EXERCISE OBJECTIVE >>
As you reproduce every line below, keep it exactly as written and leave out the images.

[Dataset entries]
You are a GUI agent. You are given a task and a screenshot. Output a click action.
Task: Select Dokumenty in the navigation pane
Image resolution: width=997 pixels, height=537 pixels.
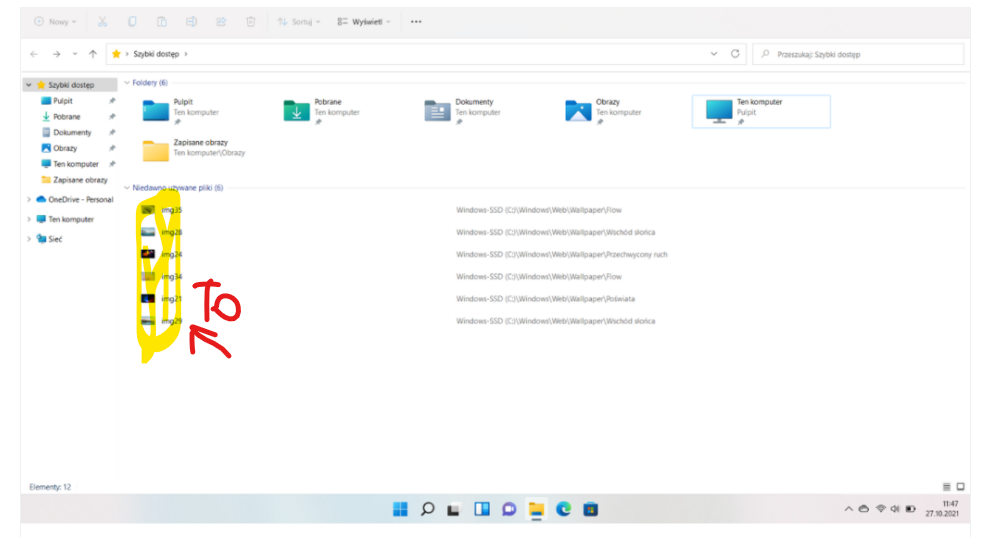click(72, 132)
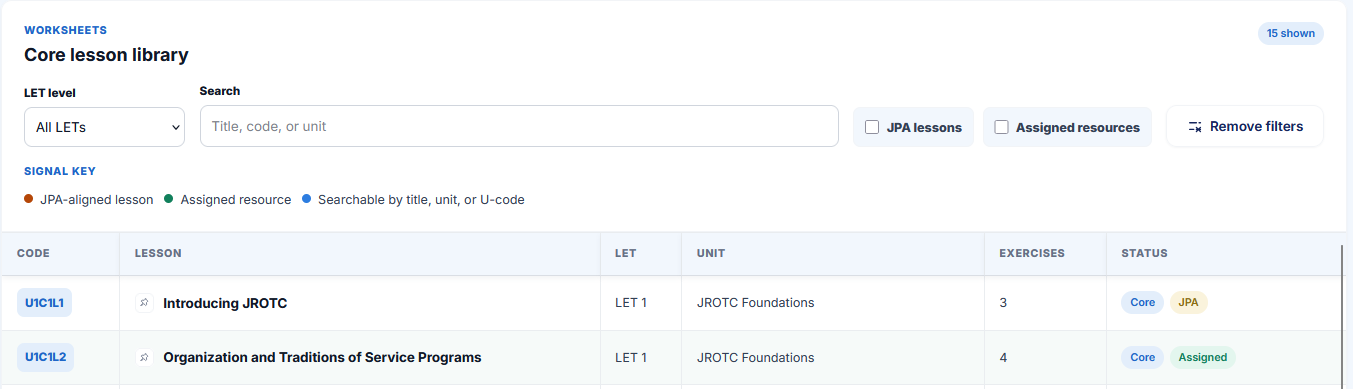1353x389 pixels.
Task: Open the U1C1L1 code link
Action: pos(45,302)
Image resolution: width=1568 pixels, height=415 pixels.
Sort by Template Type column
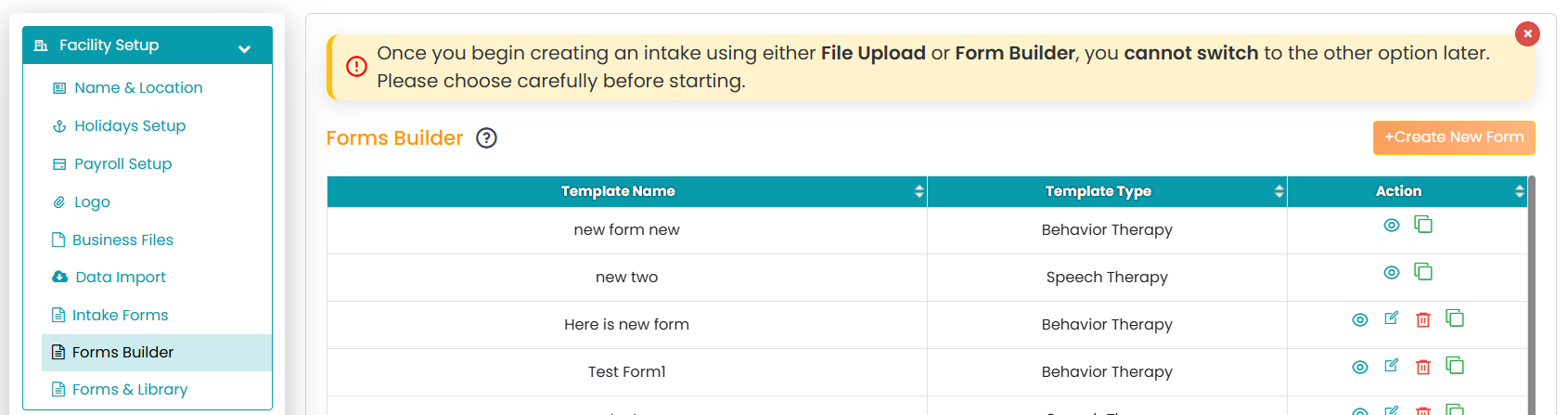point(1279,191)
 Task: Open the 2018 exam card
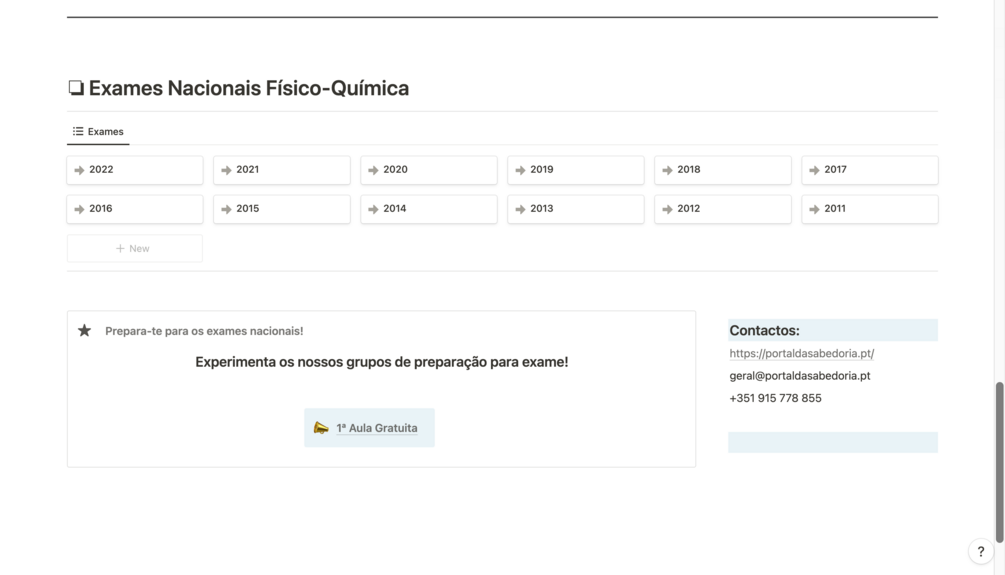[x=723, y=170]
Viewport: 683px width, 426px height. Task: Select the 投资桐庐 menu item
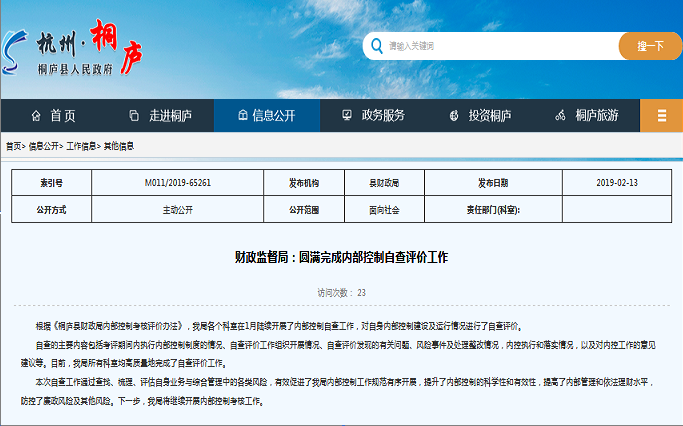pos(490,115)
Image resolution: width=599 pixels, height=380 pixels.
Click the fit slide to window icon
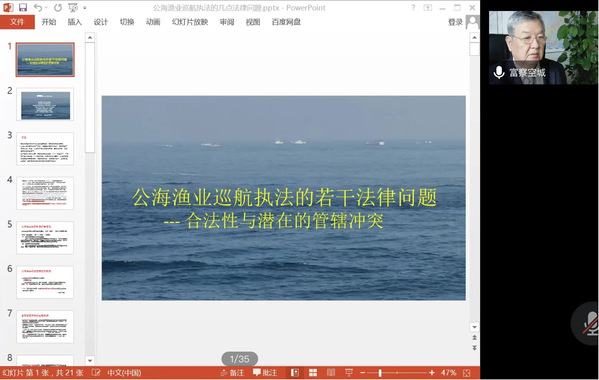(x=466, y=373)
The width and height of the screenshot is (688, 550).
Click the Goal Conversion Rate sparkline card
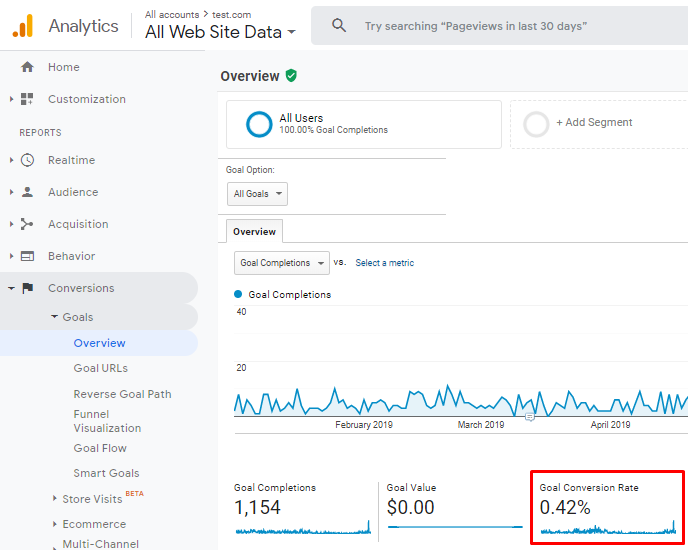point(608,507)
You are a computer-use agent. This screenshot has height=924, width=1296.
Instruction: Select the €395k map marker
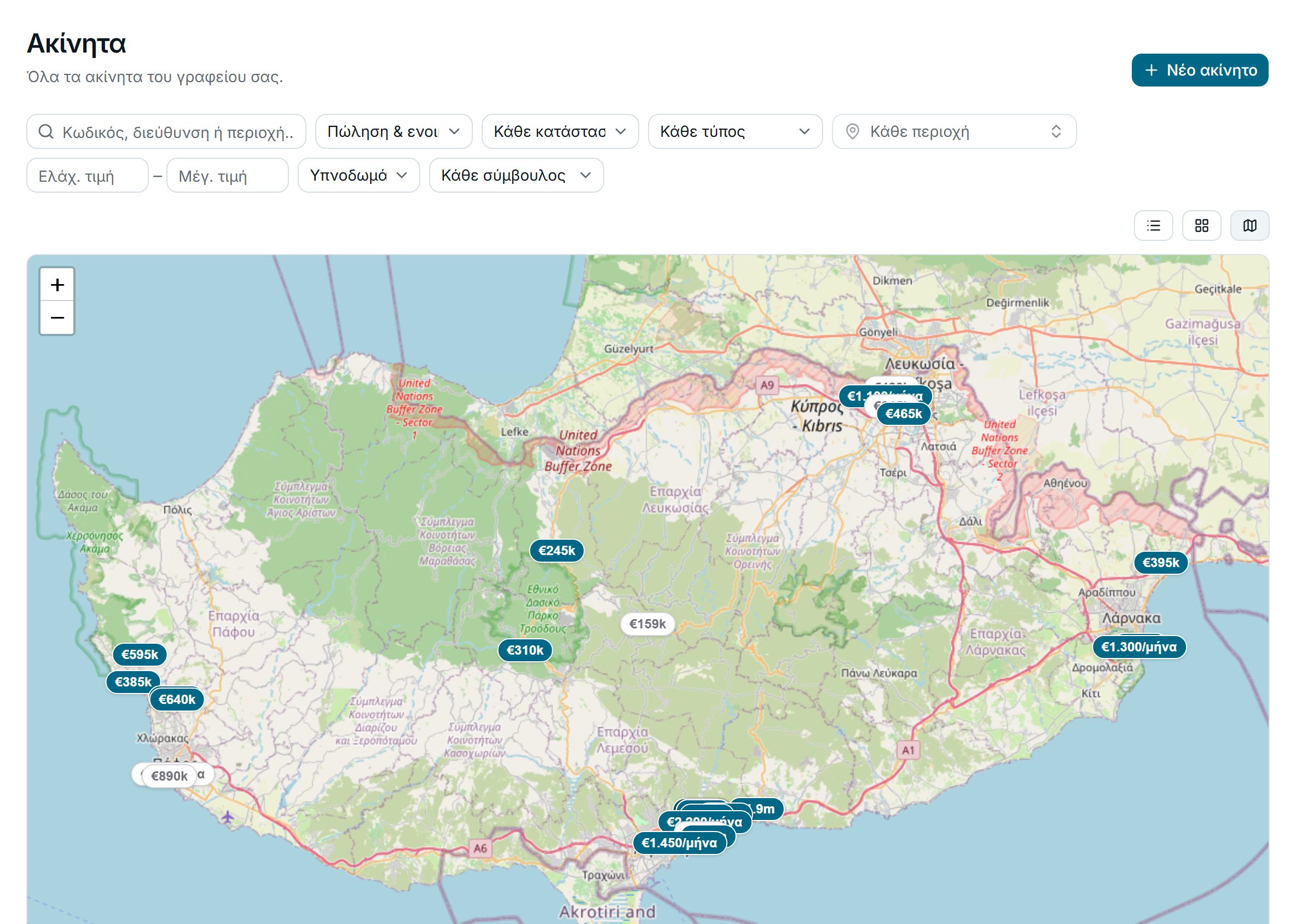pyautogui.click(x=1161, y=563)
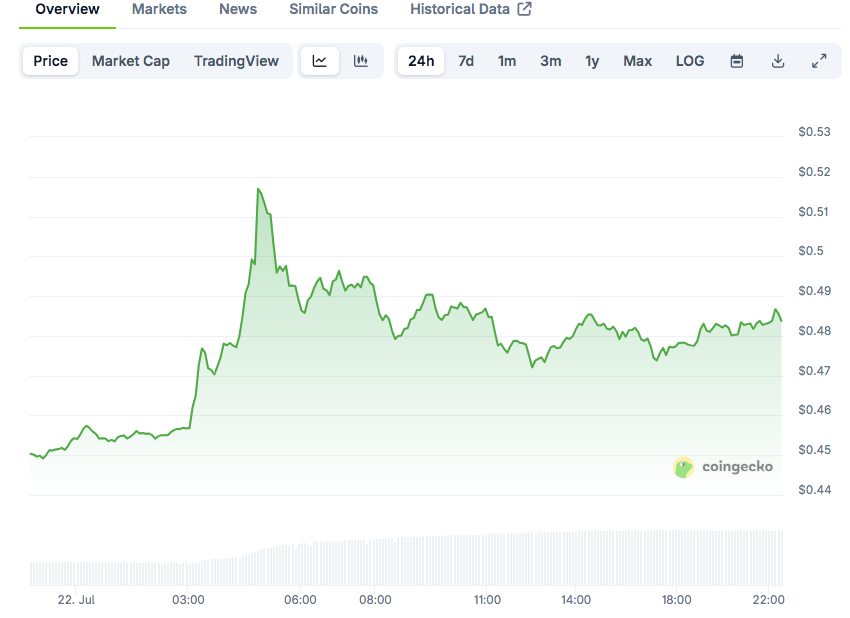Viewport: 850px width, 618px height.
Task: Switch to the TradingView chart
Action: coord(236,61)
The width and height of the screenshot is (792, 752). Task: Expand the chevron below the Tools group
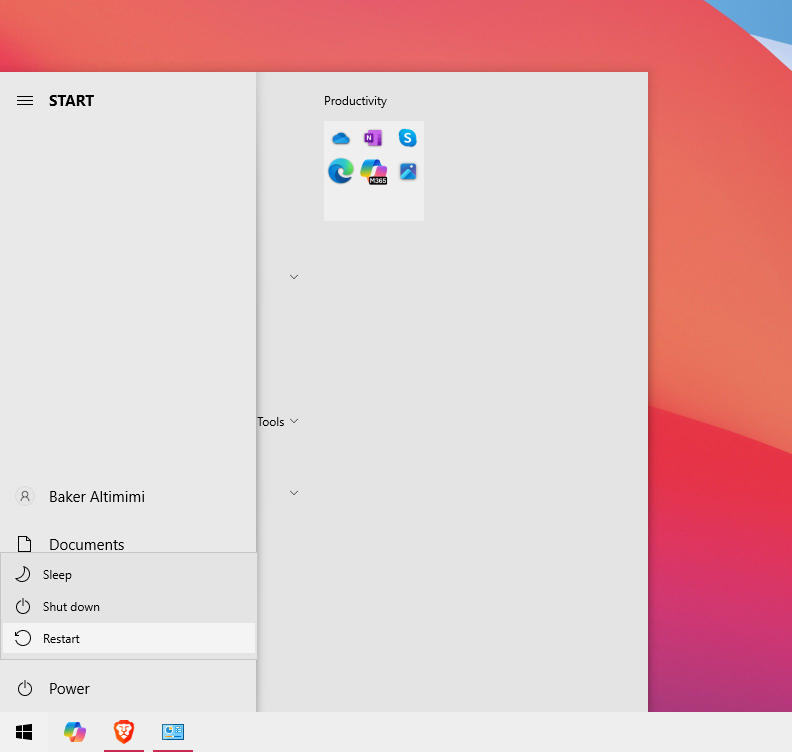294,493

EXPECTED ANSWER >>
You are a GUI agent. You are given a task and a screenshot. Output a click action.
Task: Select Dokumenty in the navigation pane
Image resolution: width=997 pixels, height=537 pixels.
click(72, 132)
1353x389 pixels.
Task: Open the U1C1L1 code link
Action: pos(45,302)
Image resolution: width=1568 pixels, height=415 pixels.
Sort by Template Type column
point(1279,191)
 Task: Open the 2018 exam card
[x=723, y=170]
Viewport: 683px width, 426px height. Task: Select the 投资桐庐 menu item
pos(490,115)
Image resolution: width=599 pixels, height=380 pixels.
Click the fit slide to window icon
(x=466, y=373)
The width and height of the screenshot is (688, 550).
Click the Goal Conversion Rate sparkline card
point(608,507)
You are a computer-use agent. This screenshot has height=924, width=1296.
Instruction: Select the €395k map marker
pyautogui.click(x=1161, y=563)
Viewport: 850px width, 618px height.
Task: Switch to the TradingView chart
Action: coord(236,61)
The width and height of the screenshot is (792, 752). Task: Expand the chevron below the Tools group
294,493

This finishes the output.